RU2097246C1 - Crawler tractor suspension - Google Patents

Abstract

FIELD: transport engineering; crawler vehicle running gears. SUBSTANCE: suspension has cross rigid beam hinge connected with tractor frame. Beam is fitted with its ends in rigidity adjusters installed on each bogie. Each adjuster is made in form of two supports and two pairs of resilient members. One pair is arranged between supports, and the other, on beams of track frame, with clearance X between resilient member and support for closing the pair onto tractor frame in case of increase in load. EFFECT: increased reliability and longevity of suspension, reduced dynamic and vibration loads on tractor skeleton, improved operating conditions for driver. 4 dwg

Description

 The invention relates to the field of tractor engineering, in particular to the design of the suspension of the tractor.

 The operation of an industrial tractor, aggregated with bulldozer equipment, is characterized by such factors as a varying grip weight, a duty cycle, including working and idle elements, a variable vertical load on the tractor that occurs during digging, in which the efforts of excavation prevail.

 The desire to improve the planning qualities of the tractor, aggregated by a bulldozer, leads to the use of suspension with a rigid short circuit of the transverse beam to the tractor frame.

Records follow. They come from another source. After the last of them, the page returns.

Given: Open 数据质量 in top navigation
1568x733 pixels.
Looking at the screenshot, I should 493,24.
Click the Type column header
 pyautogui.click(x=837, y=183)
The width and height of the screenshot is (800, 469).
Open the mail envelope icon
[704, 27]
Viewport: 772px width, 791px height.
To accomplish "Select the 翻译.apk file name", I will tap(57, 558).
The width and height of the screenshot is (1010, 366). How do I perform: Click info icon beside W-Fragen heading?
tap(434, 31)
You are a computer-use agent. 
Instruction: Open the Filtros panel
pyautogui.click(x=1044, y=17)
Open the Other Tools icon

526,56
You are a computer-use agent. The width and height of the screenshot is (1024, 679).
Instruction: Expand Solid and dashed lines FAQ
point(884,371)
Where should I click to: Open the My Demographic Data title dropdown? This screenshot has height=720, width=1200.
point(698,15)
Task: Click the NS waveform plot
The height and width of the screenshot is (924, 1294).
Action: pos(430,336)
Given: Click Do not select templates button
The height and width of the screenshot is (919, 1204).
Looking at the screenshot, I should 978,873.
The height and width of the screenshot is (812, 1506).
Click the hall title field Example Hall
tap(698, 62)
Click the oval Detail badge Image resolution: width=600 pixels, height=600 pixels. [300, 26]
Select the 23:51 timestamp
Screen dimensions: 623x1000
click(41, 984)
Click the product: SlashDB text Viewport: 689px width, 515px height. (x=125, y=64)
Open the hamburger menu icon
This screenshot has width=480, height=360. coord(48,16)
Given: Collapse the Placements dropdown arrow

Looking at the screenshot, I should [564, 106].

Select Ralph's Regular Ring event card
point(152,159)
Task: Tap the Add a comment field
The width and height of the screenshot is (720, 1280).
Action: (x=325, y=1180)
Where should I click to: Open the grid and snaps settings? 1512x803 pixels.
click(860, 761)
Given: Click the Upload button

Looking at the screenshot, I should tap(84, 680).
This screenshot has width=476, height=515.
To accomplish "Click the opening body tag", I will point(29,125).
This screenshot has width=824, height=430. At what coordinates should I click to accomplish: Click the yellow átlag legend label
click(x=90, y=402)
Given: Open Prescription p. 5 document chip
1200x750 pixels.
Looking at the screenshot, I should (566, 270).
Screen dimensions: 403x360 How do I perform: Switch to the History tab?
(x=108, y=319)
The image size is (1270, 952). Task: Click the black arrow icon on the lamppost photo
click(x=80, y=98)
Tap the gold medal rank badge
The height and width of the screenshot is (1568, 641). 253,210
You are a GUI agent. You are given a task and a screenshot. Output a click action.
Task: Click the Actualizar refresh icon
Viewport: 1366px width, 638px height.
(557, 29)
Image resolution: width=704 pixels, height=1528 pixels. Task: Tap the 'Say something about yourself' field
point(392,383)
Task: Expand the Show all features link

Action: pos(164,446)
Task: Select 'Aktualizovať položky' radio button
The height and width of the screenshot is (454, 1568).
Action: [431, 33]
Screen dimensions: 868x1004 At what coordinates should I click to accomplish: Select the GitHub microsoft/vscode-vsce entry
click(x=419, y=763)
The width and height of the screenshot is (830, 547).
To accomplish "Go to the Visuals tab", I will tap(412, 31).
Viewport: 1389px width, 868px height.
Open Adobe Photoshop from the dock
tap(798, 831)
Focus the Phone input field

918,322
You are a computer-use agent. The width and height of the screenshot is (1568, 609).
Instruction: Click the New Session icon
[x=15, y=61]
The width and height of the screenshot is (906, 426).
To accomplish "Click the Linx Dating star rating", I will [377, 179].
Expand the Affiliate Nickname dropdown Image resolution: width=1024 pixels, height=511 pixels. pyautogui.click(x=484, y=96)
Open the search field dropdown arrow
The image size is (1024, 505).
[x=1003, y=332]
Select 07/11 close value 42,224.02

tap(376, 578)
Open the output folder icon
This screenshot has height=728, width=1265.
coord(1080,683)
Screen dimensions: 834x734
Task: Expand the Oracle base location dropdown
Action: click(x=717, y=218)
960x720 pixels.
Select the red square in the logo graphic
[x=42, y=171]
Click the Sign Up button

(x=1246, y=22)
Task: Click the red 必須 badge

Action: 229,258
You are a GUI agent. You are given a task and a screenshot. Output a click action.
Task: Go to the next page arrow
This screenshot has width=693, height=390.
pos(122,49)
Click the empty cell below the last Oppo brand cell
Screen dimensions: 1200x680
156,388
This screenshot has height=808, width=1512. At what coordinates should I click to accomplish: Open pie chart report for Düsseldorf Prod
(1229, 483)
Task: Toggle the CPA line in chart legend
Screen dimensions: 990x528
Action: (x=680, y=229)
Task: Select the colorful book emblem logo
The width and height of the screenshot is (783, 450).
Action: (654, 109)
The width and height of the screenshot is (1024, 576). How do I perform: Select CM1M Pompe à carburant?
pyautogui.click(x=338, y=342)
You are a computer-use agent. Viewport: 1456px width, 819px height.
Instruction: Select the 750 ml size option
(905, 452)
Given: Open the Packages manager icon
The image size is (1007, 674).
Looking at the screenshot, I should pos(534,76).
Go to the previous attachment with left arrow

 A vehicle suspension is known, comprising a transverse balancing beam with a central hole, an axial longitudinal hinge installed in the hole of the beam and connecting the beam with the skeleton of the vehicle, elastic gaskets installed by means of covers with the possibility of interaction with the skeleton, the balancer with the central hole, elastic elements, wedges moreover, the beam is made of two overlays and sidewalls with a central oval-shaped hole connected to the base, while the balancer is installed inside the sidewalls and knitted with a base through an elastic element and wedges, and the elastic gaskets are mounted on the balancer, and the axial hinge connecting the balancer and the sidewalls is mounted with the possibility of vertical movement along the oval holes of the sidewalls (SU, auth. St. N 1729886, class B 62 D 55 / 08, 1992).

 This suspension has a certain energy intensity and reliability in operation, it provides for damping the reverse stroke.

 However, the connection of tracked bogies and the tractor frame with a monolithic transverse beam leads to significant dynamic loads in the indicated connection points, especially at large suspension travels and to reduce ride smoothness, since the lifting of one of the tracked bogies leads to the lifting of the vehicle body with large suspension moves.

 Also known (SU, autosw. N 1796529, class B 62 D 55/10, 1993) is the suspension of a tracked vehicle, which increases operational reliability and smoothness of movement, in which the transverse beam is made of two levers connected by an axial joint with the possibility of rotation relative to him, while the axis of the hinge is connected to the housing through the silent block.

 However, in this suspension, insufficient energy intensity is provided, the suspension is more structurally difficult.

 Also known (SU, autoswitch N 1813670, class B 62 D 55/10, 1993) vehicle suspension, in which the transverse balancing beam is made of two levers connected by a Central and located under it additional axial joints connecting the beam levers with a balancer with the possibility of vertical movement of the levers relative to each other.

 This suspension provides increased operational reliability and smoothness, but also does not provide sufficient energy consumption and is structurally difficult.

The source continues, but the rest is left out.